Poco a poco empezó a percatarse de la verdad. El carcelero abrió la reja y el buen
Kommandant
dijo: «Por favor, Herr Pym», y se hizo a un lado para que entrara. Pym se acercó a Rick y le estrechó entre sus brazos, pero con cuidado, por si le habían golpeado y estaba dolorido. La verborrea empezó a adueñarse gradualmente de Rick.

–Santo cielo, hijo, ¿qué demonios me están haciendo? ¿No puede un cristiano honrado hacer unos pocos negocios en este país? ¿Has visto lo que dan de comer aquí, esas salchichas alemanas? ¿Para qué pagamos impuestos? ¿Para qué hicimos la guerra? ¿De qué sirve un hijo que es el jefe de Exteriores si no puede librar a su padre de estos vándalos germánicos?

Pero para entonces Pym estaba dando a su padre un férreo abrazo, le estaba dando palmadas en los hombros y estaba diciendo que se alegraba de verle en cualesquiera circunstancias. De manera que Rick tampoco pudo contener el llanto y el
Kommandant
se retiró discretamente a otra habitación mientras los dos camaradas, reunidos, festejaban al otro como a su salvador.

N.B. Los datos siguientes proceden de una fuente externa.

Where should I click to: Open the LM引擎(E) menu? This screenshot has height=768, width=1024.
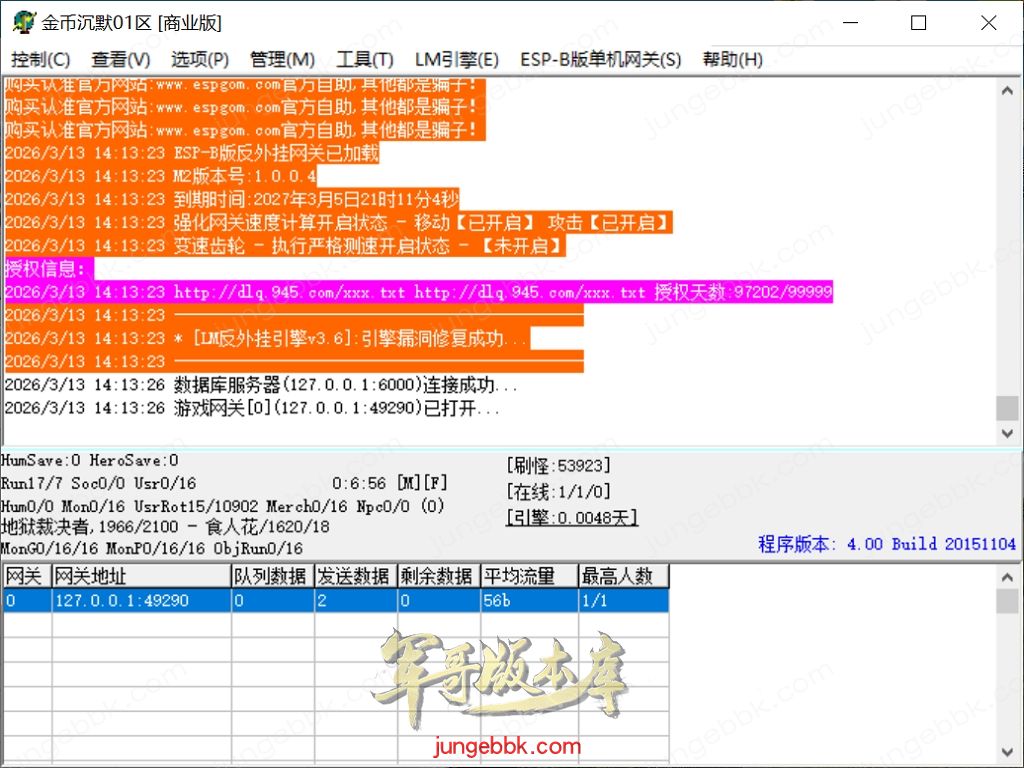457,60
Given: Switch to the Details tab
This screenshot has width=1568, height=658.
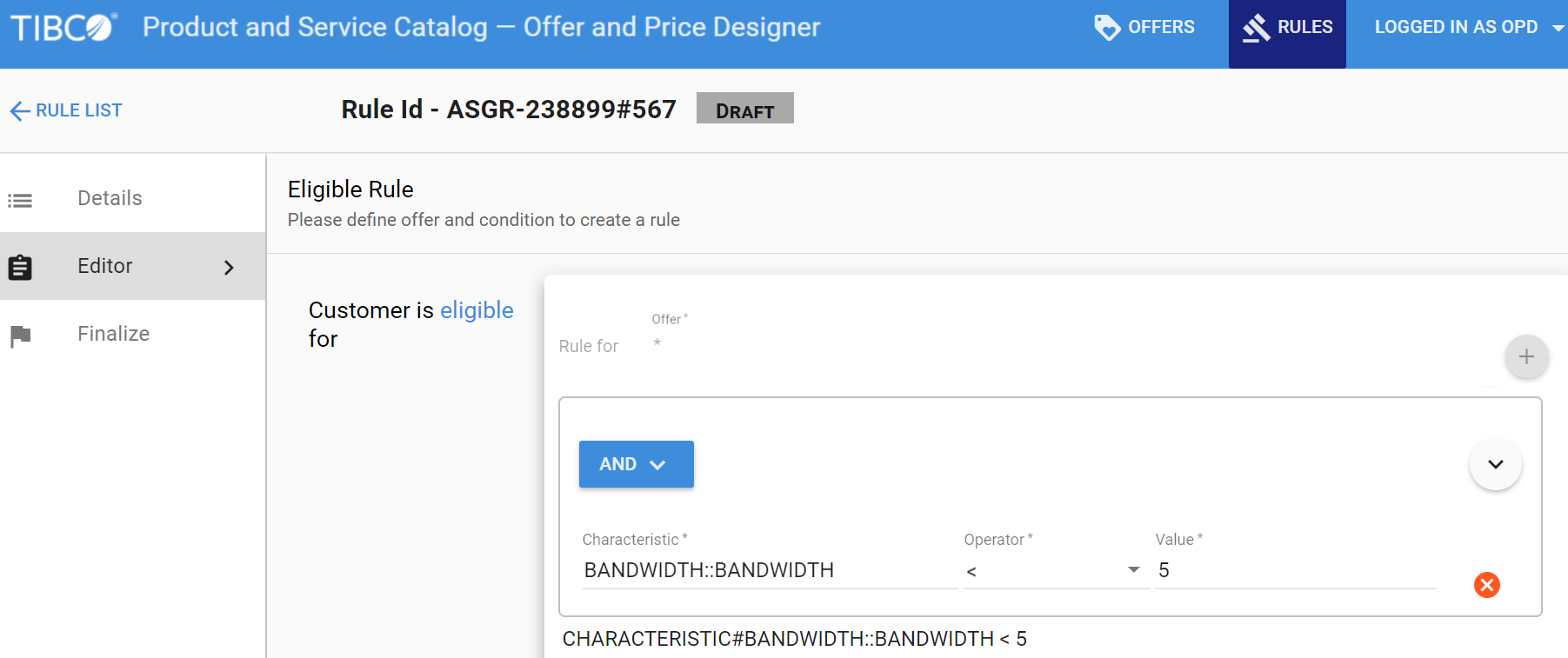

No pretendo defraudarte, Tom, pero sinceramente he olvidado, quizás adrede, los detalles de las transacciones de Rick en Berlín. En aquel momento Pym estaba esperando su propio juicio, no el de Rick. Me acuerdo de dos hermanas de noble estirpe prusiana que vivían en una casa vieja de Charlottenburg, porque Pym les visitó para pagarles el importe de las consabidas pinturas ausentes que Rick iba a vender en su nombre y el broche de diamantes que iba a llevar a limpiar, y los abrigos de pieles que estaba reformando en Londres un magnífico sastre amigo suyo que no le cobraría nada porque le tenía un grandísimo afecto. Y recuerdo que las hermanas tenían un sobrino descarriado que estaba involucrado en un turbio tráfico de armas, y que en algún momento de la historia Rick disponía de un avión en venta, el cazabombarderos más bonito y mejor conservado que se podría desear, en perfecto estado por dentro y por fuera. Y por lo que yo sé lo estaban pintando aquellos liberales de toda la vida, los Balham de Brinkley, que garantizaban que el avión transportaría a todo el mundo hasta el paraíso.

Fue en Berlín también donde Pym cortejó a tu madre, Tom, y se la arrebató a su propio jefe y al de ella: Jack Brotherhood. No estoy seguro de que tú ni nadie posea un derecho natural a conocer el accidente en virtud del cual todos fuimos engendrados, pero trataré de ayudarte lo mejor que sepa. No negaré que hubo travesura en el motivo de Pym. El amor, el que hubo, más tarde.

–Parece ser que Jack Brotherhood y yo estamos compartiendo a la misma mujer -comentó Pym a Axel pícaramente un día, durante una conversación de cabina a cabina telefónica.